There seems to be a sharp divide between people who grok Burning Man and those who don’t. It just make sense to some people — of course that sounds amazing, why would you not want to go? And to others it just sounds like something to make fun of good-heartedly, a bunch of hippies running around in the dust worshipping weird statue things, and probably on lots of drugs.
I have a pretty unique relationship to Burning Man, in that I straddle that line of getting it and not. It’s always been my dad’s thing — my dad and his awesome crazy hippie artsy friends. I always thought I was a little too left-brained for Burning Man and couldn’t help but be a little cynical about the whole thing. But I got it, I respected it, I saw how wholly and positively it affected my dad’s life and mental well-being.

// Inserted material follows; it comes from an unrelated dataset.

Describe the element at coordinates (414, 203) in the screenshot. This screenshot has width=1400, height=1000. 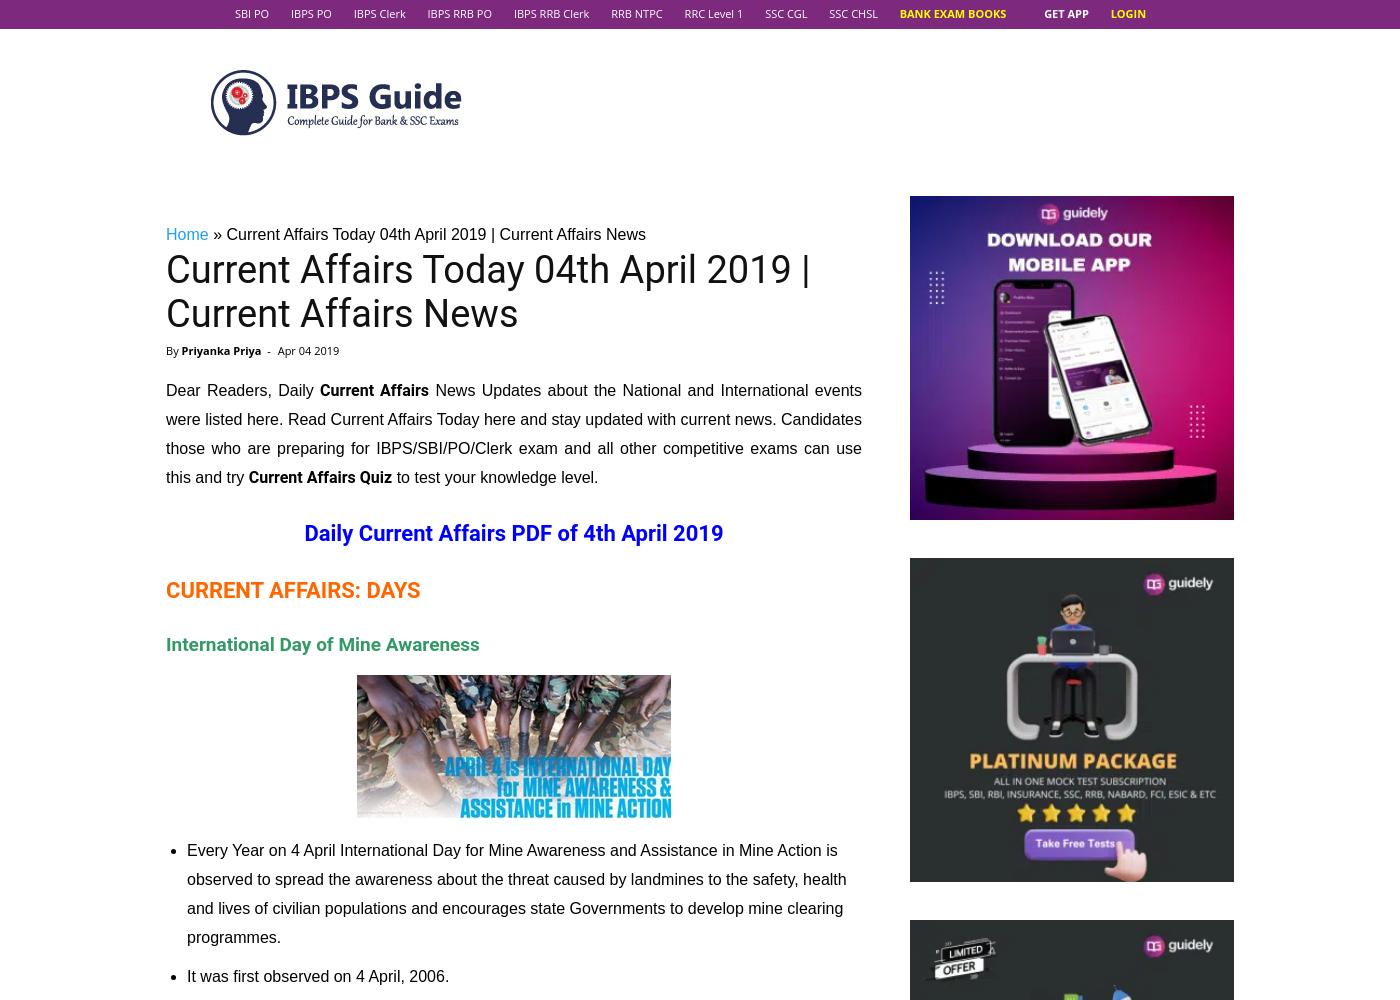
I see `'ICC to join hands with Interpol to tackle corruption in sport'` at that location.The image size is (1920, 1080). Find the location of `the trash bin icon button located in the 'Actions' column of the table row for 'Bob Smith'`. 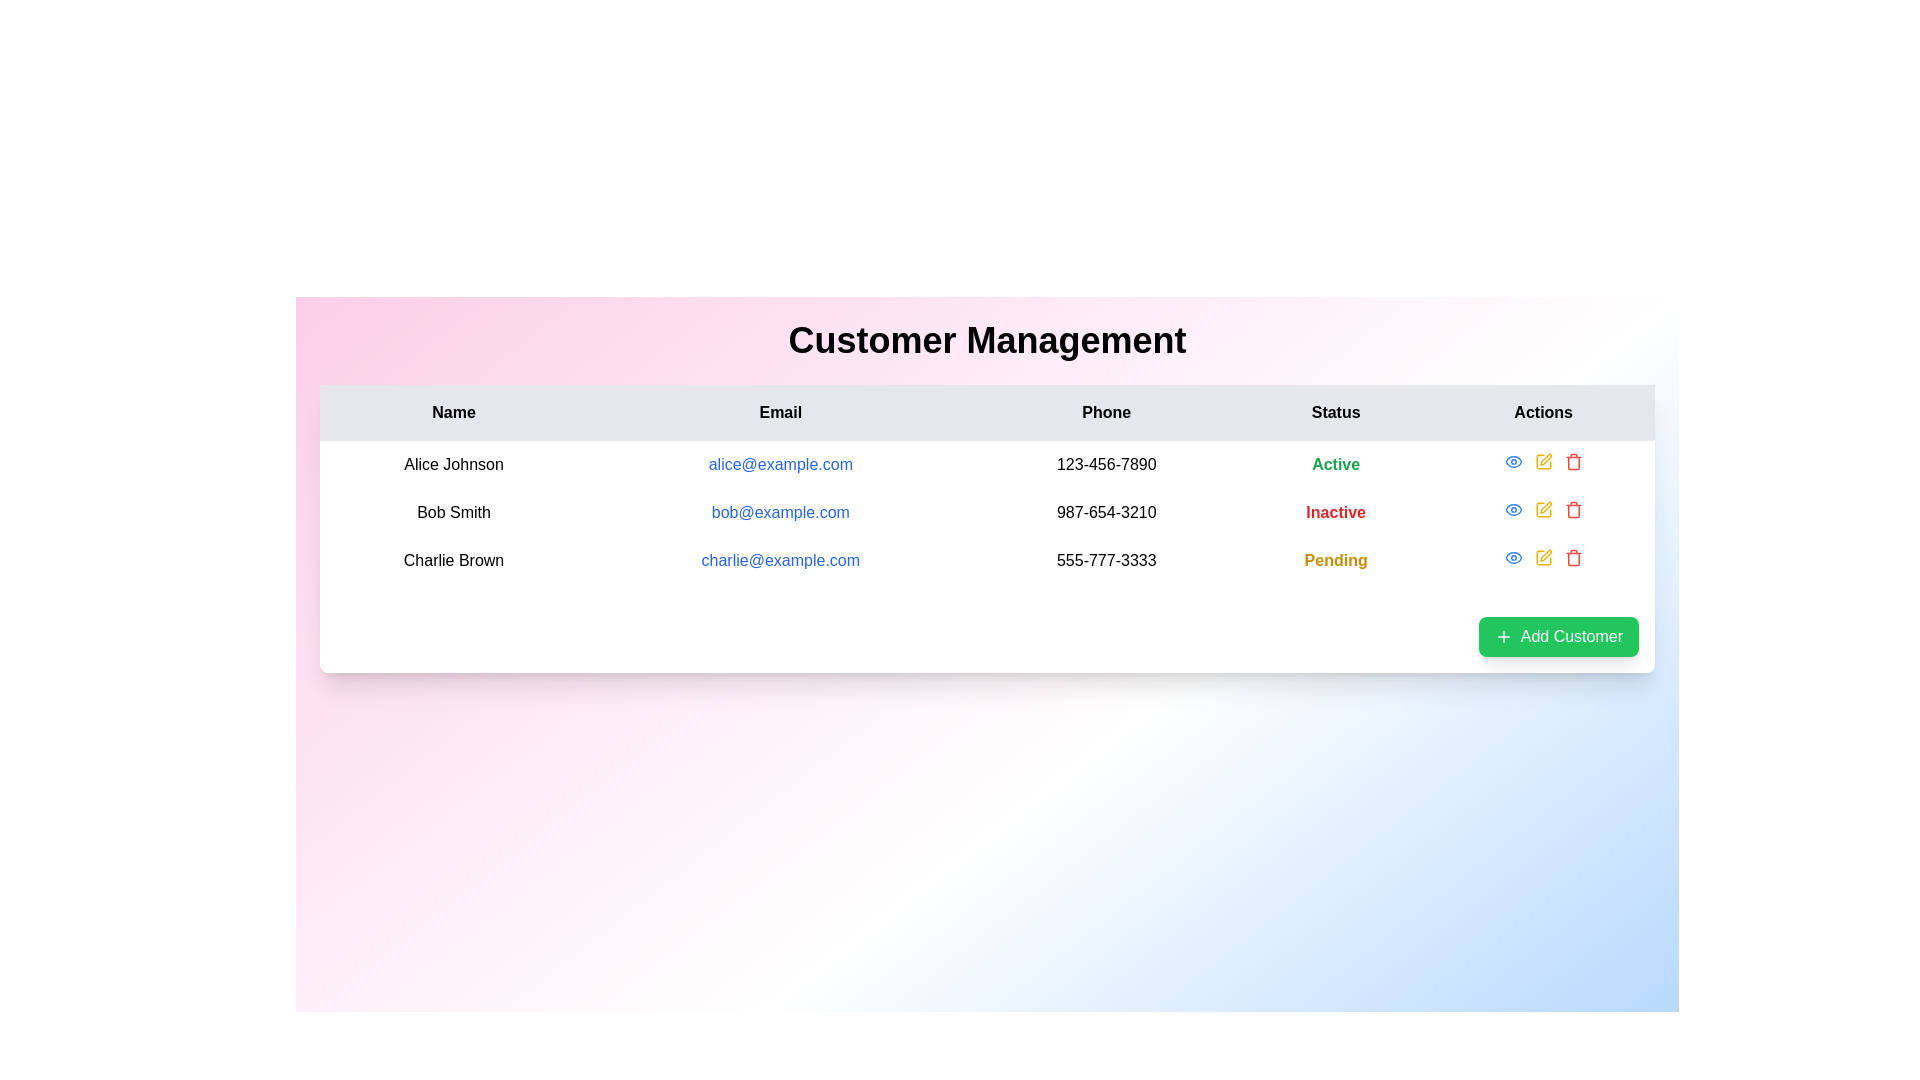

the trash bin icon button located in the 'Actions' column of the table row for 'Bob Smith' is located at coordinates (1572, 463). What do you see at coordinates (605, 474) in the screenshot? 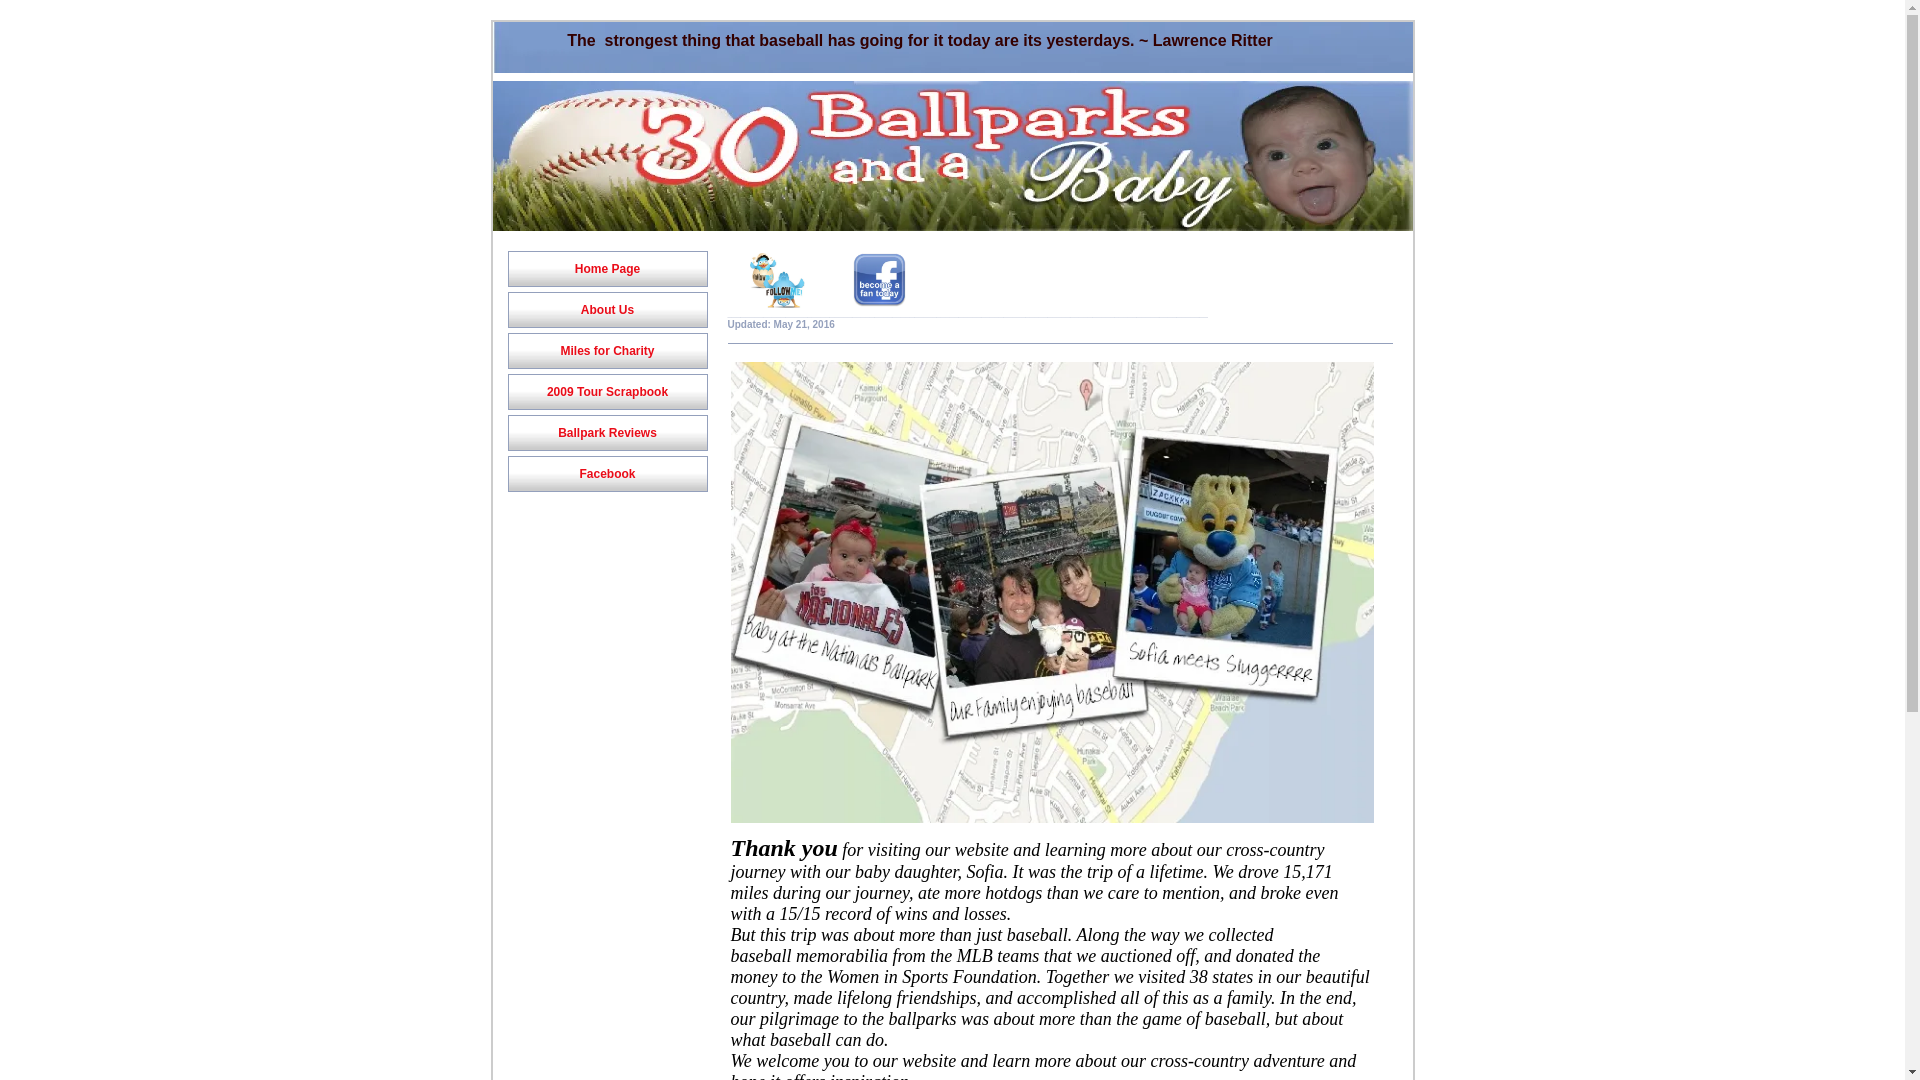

Something about this year has changed that. I spent a long time in Portland before my dad got ready to go. I also watched many of his friends debate with themselves whether or not going to the playa was best for them this year, and it made me see them in a new way — instead of just “dad’s burning man friends”, they were actual real people who had jobs and lived in Portland 51 weeks out of the year, and the week in Black Rock City was just a delicious bonus that they loved when they could have, and couldn’t always. Then Leora came to visit immediately before heading out for the first time, and I know her, and I know she is real and grounded and practical, in addition to being beautifully creative and achingly poetic.
And something about this year — maybe I am more grown-up. Maybe I have finally let go of my rigid categorizations of society (you are either this or you are this), or maybe my first two weeks of law school just made me understand more than ever before the need to spend a week in the middle of nowhere, battling the elements, creating art, meeting strangers and just being.
So you — my fellow left-brained, normal members of society — are free to not understand, even free to judge. I really shouldn’t be the one to defend Burning Man, since I’ve never been. But there’s something about it I feel I understand, at least as much as one can without ever attending, and maybe I can be a translator to the normal folk — a practical person with an itch in her heart for the desert.